The 2023 teachers’ strike in Oakland, California, surprised and divided parents as it focused on demands related to racial reparations and environmental justice, rather than just pay. Matt Feeney in UnHerd explains how the strike highlighted the teaching union’s shift towards progressive activism, and raised concerns among fellow parents about the future direction of the school system.
In 2019, my children’s teachers went on strike for higher pay, and I supported it, which was a bit of a surprise. I’d always thought public-sector unions a mockery of the idea of organised labour — not workers bargaining for a larger share of the value they create, but bureaucrats extracting rents from taxpayers, via politicians. On top of this, I’d trained to be an English teacher. I saw up close the pathetic scholarship and inane doctrines that inform teacher education in American universities. To me, unionised teachers were a convergence of these two unhealthy forces.
But then my wife and I had kids in the expensive California city of Oakland, and we sent them to our local government school (‘public’ school, in the US). I saw that, rather than applying dubious theories from their training — ‘child-centred’ teaching inspired by John Dewey, Paulo Freire’s ‘pedagogy of the oppressed’ — teachers were mainly using age-old methods to convey mandated curriculum to restless children. And I learned that many of them, especially younger teachers without spouses, or divorced teachers raising children of their own, were sharing bedrooms in group houses to cut down on living expenses, commuting huge distances from more affordable cities, or even working second jobs.
I was also seeing research showing that the skill of individual teachers was a key variable in both the subject learning and life outcomes of students. I decided to think of our local teachers’ unions as a sort of guild, securing a measure of agency and public dignity and better pay for members of a maligned profession, which might help schools attract talented people to their classrooms, and keep them there. In any case, we were part of the same community now, working together to see our kids through their school years. Some of us — the teachers — needed better pay to have decent lives. Their 2019 strike thus seemed pretty defensible. Despite the learning it interrupted and the inconvenience it caused us, no one in my world of school parents opposed it.
We parents aren’t feeling so communal about the Oakland teachers’ strike of 2023. The strike, which ran from May 5th to May 15th, wasn’t about the thing we were used to feeling invested in and guilty about — teachers’ pay. The parties (the teachers’ union and the Oakland school district) were close to agreement on a pay increase when the strike was called. What they continued to disagree on was a set of broad demands that, the union said, it was making on behalf of the “common good”.

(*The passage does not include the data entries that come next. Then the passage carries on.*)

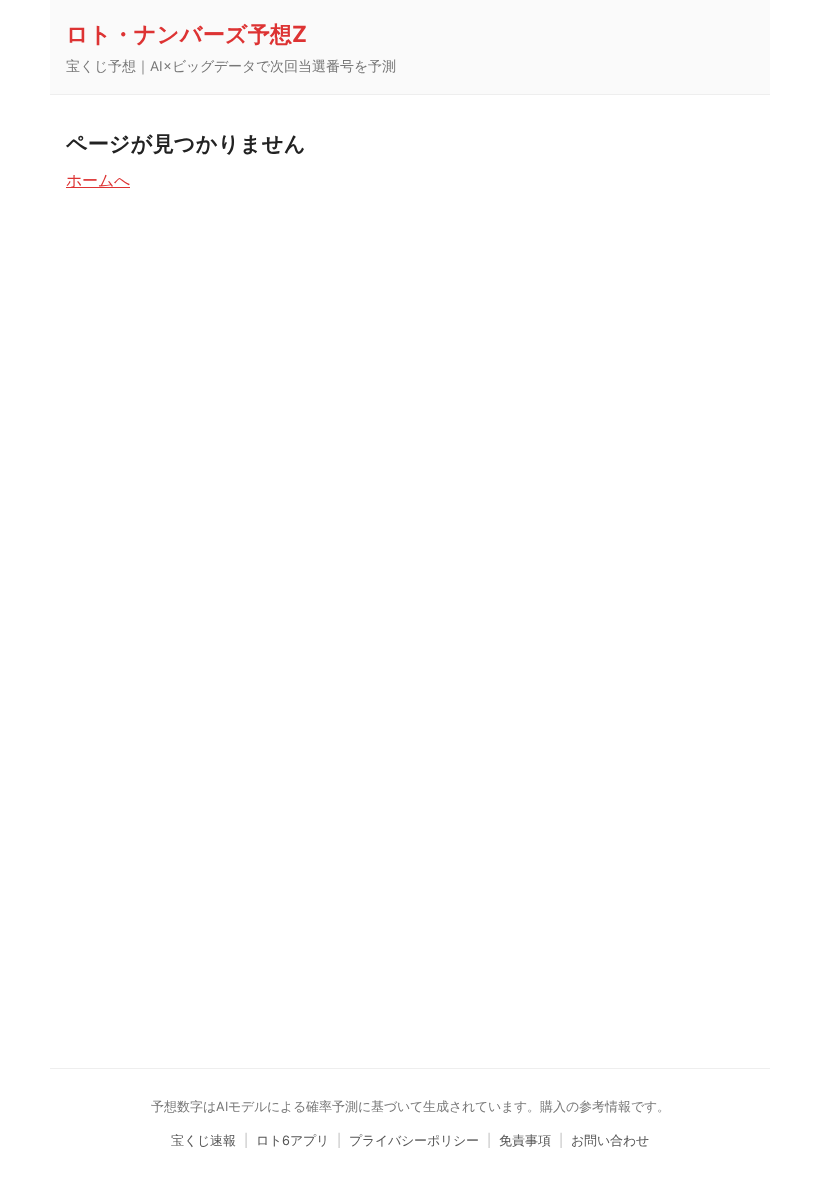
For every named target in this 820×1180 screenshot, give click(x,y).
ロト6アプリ (292, 1140)
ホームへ (98, 180)
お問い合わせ (610, 1140)
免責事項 (525, 1140)
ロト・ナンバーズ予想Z (186, 33)
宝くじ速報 (203, 1140)
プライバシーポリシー (414, 1140)
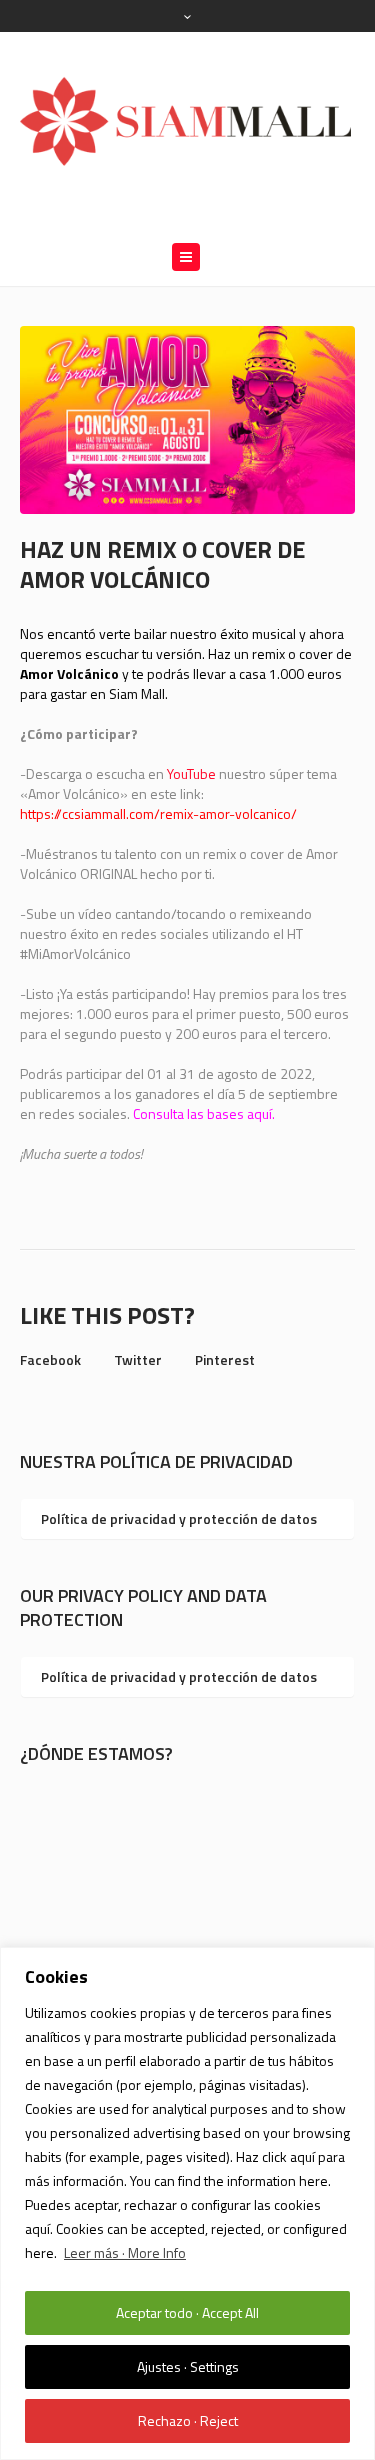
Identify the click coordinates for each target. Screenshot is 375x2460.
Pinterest (225, 1359)
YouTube (191, 773)
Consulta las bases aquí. (204, 1113)
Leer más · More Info (125, 2252)
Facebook (50, 1359)
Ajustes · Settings (188, 2366)
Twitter (138, 1359)
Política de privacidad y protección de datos (179, 1518)
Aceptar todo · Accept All (187, 2312)
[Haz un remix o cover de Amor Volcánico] (187, 417)
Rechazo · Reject (188, 2420)
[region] (187, 2203)
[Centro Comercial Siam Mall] (187, 120)
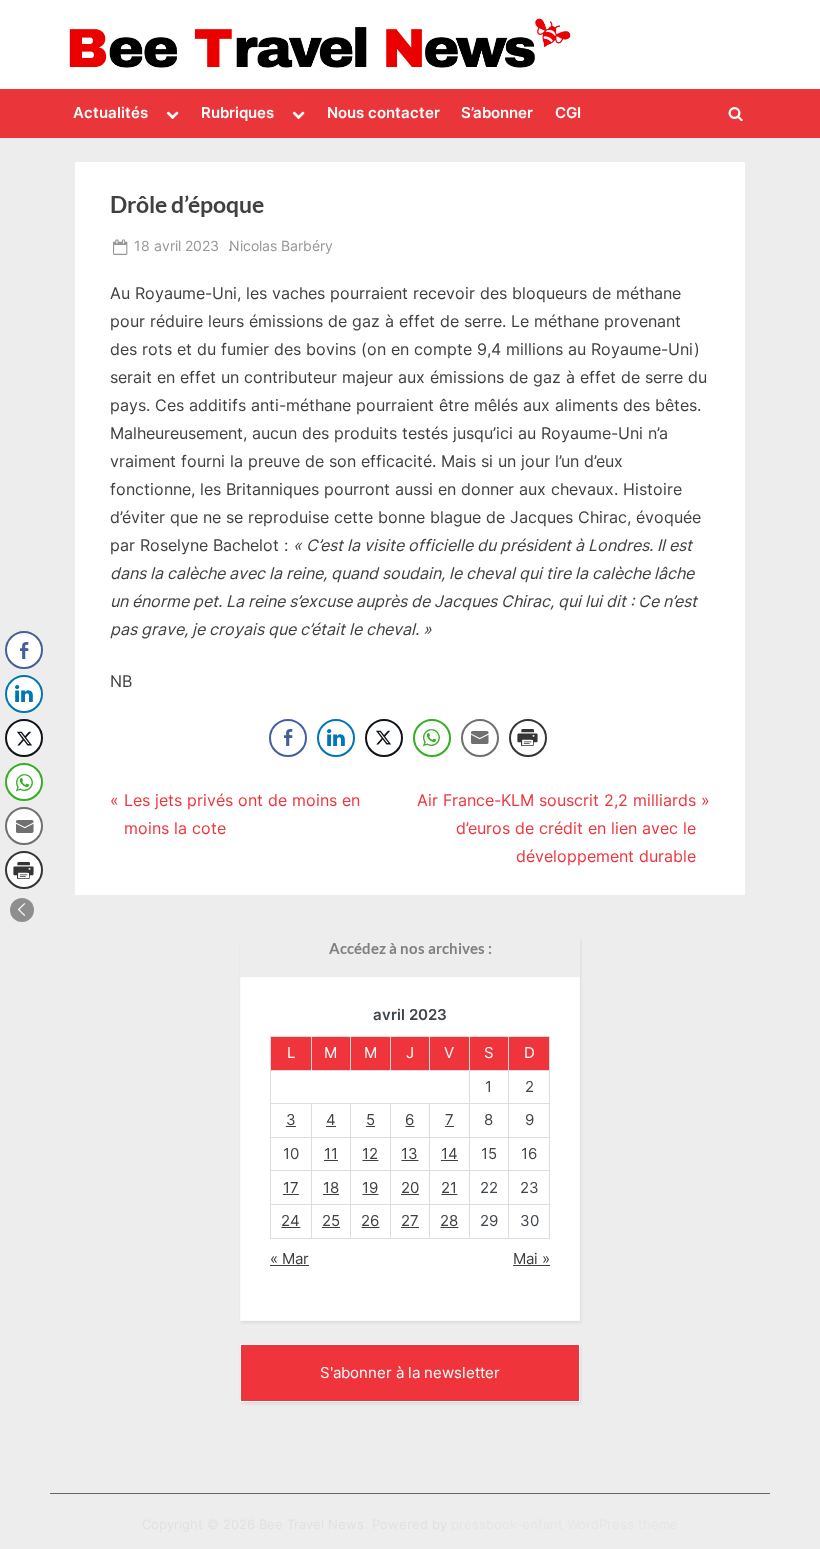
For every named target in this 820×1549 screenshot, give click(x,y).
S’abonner (497, 112)
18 (331, 1187)
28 (449, 1220)
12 (370, 1153)
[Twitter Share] (384, 738)
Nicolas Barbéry (281, 245)
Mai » (531, 1258)
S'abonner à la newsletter (410, 1372)
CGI (568, 112)
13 (409, 1153)
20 (410, 1187)
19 (370, 1187)
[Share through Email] (480, 738)
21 (449, 1187)
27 (410, 1220)
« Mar (289, 1258)
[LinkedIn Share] (336, 738)
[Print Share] (528, 738)
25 (331, 1220)
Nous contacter (383, 112)
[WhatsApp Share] (432, 738)
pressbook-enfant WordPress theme (564, 1524)
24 (290, 1220)
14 (449, 1153)
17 (291, 1187)
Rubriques (237, 112)
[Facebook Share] (288, 738)
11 (331, 1153)
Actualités (110, 112)
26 (370, 1220)
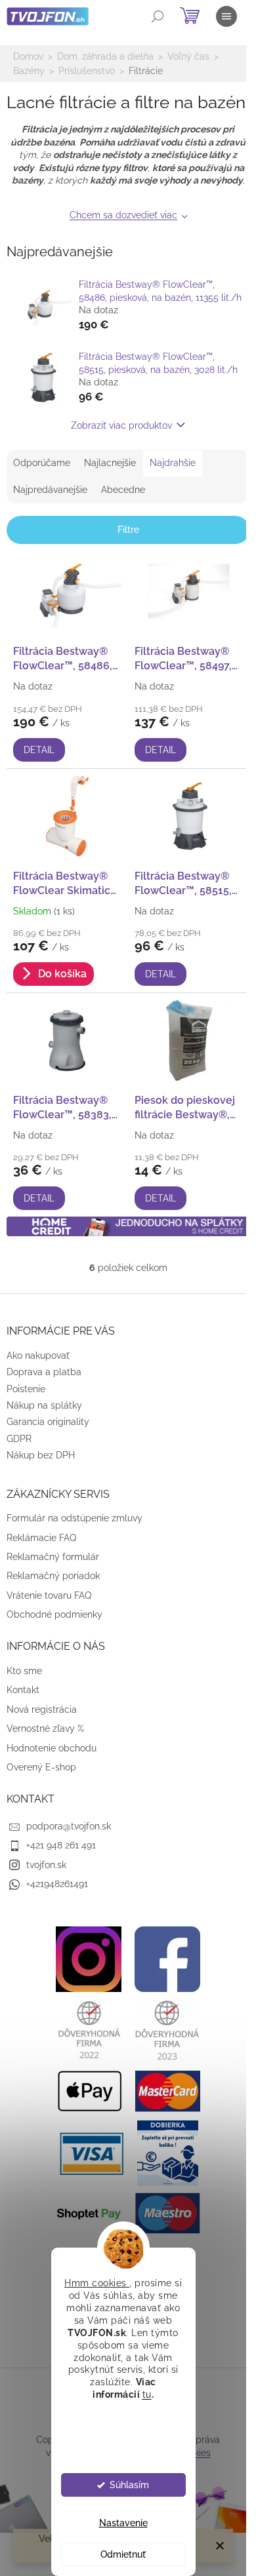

These demands sounded like an odd fit within a contract negotiation. Our kids had been kept home from school not because teachers were being ill-paid or disrespectfully treated, but because the leaders of their union had some theories about homelessness, social welfare, climate change and, of course, racism, along with some conspicuously swollen ambitions about how much policymaking power they might wrest from elected officials.
The two most newsworthy of the union’s demands, and the most noteworthy to parents wondering how long their kids would be out of school, concerned racial reparations and environmental justice. From what we were hearing, the teachers wouldn’t return to work until our schools were remade into places where racial reparations are paid out and environmental justice is finally done.
The ‘reparations’ demand is, at once, confusing and revealing. It’s confusing because, in its details, it doesn’t mean what Americans think of when they think of racial reparations. It’s revealing because it shows the teachers’ union going the way of other progressive organisations in recent years. Instead of protecting the material and professional interests of our beloved teachers, the activist leaders of their union have taken up a new mission — impressing each other with radical gestures.
What the term ‘reparations’ signifies in the United States is a tough national reckoning with the moral, material, legal and political injustice of slavery, in the form of generous payouts to black Americans. As a political issue, it is profoundly unresolved. But what the teachers’ union calls racial reparations is, along with a proposal to let homeless students live in empty school buildings, the most palatable part of its common-good vision. What the union means by reparations — according to a detailed description of its common-good demands, which it published in December — is that the school district would turn schools with large black populations into “Black thriving community schools”, where food, healthcare and other social services are provided to needy families.
Now, the idea of community schools is an old one in education circles. If it turned out that such schools were an effective way to educate poor children and deliver social services to their families, Oakland parents would probably support them, even given the racially specific framing of “Black thriving” (though we’d still object to using them as a reason to hold a teacher strike). We recognise that the overlap between black and poor populations in our city is large. And the fact that politics in Oakland — birthplace of the Black Panthers — is always also racial politics, is a shock to no one who lives here. Indeed, the vernacular rawness and bluntness of Oakland’s racial politics is one of the many things I found refreshing about the city when I moved here in 2004. Feeling all my arguments from ‘colour blindness’ fall away was both a settling-in and a liberation. I lived in Oakland now.
In this context, casting the “Black thriving community schools” proposal as reparations is almost perversely divisive, especially for a teacher organisation ostensibly dependent on the support of parents, including non-black, politically moderate parents. In conversations about the strike I had with such parents, the word came up several times as a bemused question: ‘Reparations?’